By Michelle Innis, The New York Times, May 27, 2016
SYDNEY, Australia — Leading scientists in Australia and abroad have expressed concern that a new United Nations report about the impact of climate change on dozens of World Heritage sites is absent a chapter describing damage to the Great Barrier Reef, after the Australian government requested that the section be cut.
“I was amazed,” the lead author of the report, Adam Markham, deputy director of climate and energy programs at the Union of Concerned Scientists, said by telephone.
The Australian government requested that the chapter be removed from the report, issued by Unesco and the United Nations Environment Program on Thursday, so that further accounts of damage to the reef, the world’s largest coral ecosystem, would not adversely affect tourism.

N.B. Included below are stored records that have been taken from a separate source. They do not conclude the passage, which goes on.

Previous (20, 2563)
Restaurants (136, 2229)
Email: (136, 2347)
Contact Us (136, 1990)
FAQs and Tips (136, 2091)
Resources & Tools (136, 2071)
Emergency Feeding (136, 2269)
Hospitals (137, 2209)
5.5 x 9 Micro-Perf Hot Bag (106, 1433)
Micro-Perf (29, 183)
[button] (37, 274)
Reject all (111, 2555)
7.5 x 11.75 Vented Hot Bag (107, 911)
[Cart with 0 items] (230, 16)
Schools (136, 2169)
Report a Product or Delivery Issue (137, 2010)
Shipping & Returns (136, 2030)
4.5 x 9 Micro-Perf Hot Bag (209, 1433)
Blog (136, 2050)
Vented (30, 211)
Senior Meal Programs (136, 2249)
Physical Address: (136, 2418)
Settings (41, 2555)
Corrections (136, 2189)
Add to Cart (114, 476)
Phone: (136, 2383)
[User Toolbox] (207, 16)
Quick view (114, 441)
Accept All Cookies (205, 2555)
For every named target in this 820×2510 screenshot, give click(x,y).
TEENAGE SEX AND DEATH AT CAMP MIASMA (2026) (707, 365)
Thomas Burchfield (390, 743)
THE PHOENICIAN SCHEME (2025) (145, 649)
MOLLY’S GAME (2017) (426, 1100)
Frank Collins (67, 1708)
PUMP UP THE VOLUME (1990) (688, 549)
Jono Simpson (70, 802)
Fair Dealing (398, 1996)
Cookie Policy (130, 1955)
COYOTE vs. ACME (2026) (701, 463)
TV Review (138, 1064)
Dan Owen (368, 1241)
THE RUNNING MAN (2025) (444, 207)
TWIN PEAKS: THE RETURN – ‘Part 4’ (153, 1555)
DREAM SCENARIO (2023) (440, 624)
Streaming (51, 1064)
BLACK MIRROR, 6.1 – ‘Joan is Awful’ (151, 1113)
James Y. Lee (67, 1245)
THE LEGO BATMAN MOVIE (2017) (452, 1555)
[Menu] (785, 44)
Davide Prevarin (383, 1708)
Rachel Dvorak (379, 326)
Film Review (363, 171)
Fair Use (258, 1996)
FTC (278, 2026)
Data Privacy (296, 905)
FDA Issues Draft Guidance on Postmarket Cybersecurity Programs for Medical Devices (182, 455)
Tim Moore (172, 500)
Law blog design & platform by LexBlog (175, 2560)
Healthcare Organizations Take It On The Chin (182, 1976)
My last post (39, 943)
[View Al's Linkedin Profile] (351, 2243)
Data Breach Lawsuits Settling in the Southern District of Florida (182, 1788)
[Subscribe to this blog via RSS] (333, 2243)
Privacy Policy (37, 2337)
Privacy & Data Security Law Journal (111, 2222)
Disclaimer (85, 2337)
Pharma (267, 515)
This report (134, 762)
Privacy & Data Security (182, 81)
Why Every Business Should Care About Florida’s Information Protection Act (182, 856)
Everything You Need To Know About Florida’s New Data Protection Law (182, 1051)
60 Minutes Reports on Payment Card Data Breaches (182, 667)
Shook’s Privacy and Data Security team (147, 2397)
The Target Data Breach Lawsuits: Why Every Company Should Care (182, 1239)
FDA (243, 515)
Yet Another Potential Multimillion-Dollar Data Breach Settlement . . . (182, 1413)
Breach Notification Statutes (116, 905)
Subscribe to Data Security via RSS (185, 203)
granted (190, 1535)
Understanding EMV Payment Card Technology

In a statement on Friday, the Department of the Environment said “experience had shown that negative comments about the status of World Heritage-listed properties impacted on tourism.” The statement went on to say that the department did not support any of the country’s World Heritage-listed properties being included in “such a publication.’’
Environment Minister Greg Hunt had not been informed of the department’s decision, the statement said, but concerns had been relayed to Australia’s ambassador to the United Nations Educational, Scientific and Cultural Organization, or Unesco.
“But as far as I can see, it is in the newspapers every day,” Mr. Markham said. “Pretty much everyone in the world knows there is a problem on the Great Barrier Reef.”
Mr. Markham said he had thought the report would galvanize support for important sites suffering degradation as sea levels and temperatures rise, and as extreme weather damages the environment.
The Great Barrier Reef, which stretches from the tip of northern Queensland more than 1,400 miles southward along Australia’s east coast, has experienced significant coral bleaching over the last year. Bleaching can lead to coral death.
The chapter removed from the report, now published on the website of the Union of Concerned Scientists, warns that Australia is the world’s fourth-largest coal producer and that risks come with plans to expand coal mining and shipping near the reef.
“Its future is at risk, and climate change is the primary long-term threat,” the chapter says.
Australian scientists who reviewed the chapter before the report was published said they were surprised it had been cut.
Ove Hoegh-Guldberg, a director of the Global Change Institute at the University of Queensland, said the report contained nothing new.
“I was naturally a bit disappointed, because the process had not preserved the science,” he said. “And in one sense, if you were trying not to draw attention to the problems on the reef, this would not be the way to do it.”
Prof. Will Steffen of the Climate Change Institute at Australian National University said it was troubling that a government department had succeeded in censoring a global report.
“Australia is the only inhabited continent that is not featured in the report,” he said. “Information is the currency of democracy, and the idea that government officials would exert pressure to censor scientific information on our greatest national treasure is extremely disturbing.”
Australia’s conservative coalition government, in the middle of a re-election campaign, has received little support for its approach to climate change. Prime Minister Malcolm Turnbull did not mention it in a major campaign speech recently and has done little to convince voters that his government believes it is an election issue.
Australia’s national science agency, the Commonwealth Scientific and Industrial Research Organization, or Csiro, is in the middle of a restructuring that includes cutting the number of climate scientists it employs, drawing criticism from scientists at its partner organizations, including NASA.
The inclusion of the Great Barrier Reef in the United Nations report was founded on its significance, Mr. Markham said, adding that references to the island of Tasmania and to Kakadu National Park, in the Northern Territory, had also been removed from the report.
The report does not cover all World Heritage sites; rather, its authors started with about 100 natural and human-made monuments, including Yellowstone National Park and the Statue of Liberty, and winnowed that list to 31 sites in 29 countries.
Terry Hughes, the director of the Center of Excellence for Coral Reef Studies at the Australian Research Council who spent days in April flying over the Great Barrier Reef tracking bleaching and coral mortality rates, said it was astonishing that the reef would be excluded from such a report.
“There is an unprecedented bleaching event underway,” Professor Hughes said. “Climate change and coral bleaching is the single biggest threat to the tourism industry, and the reef itself.”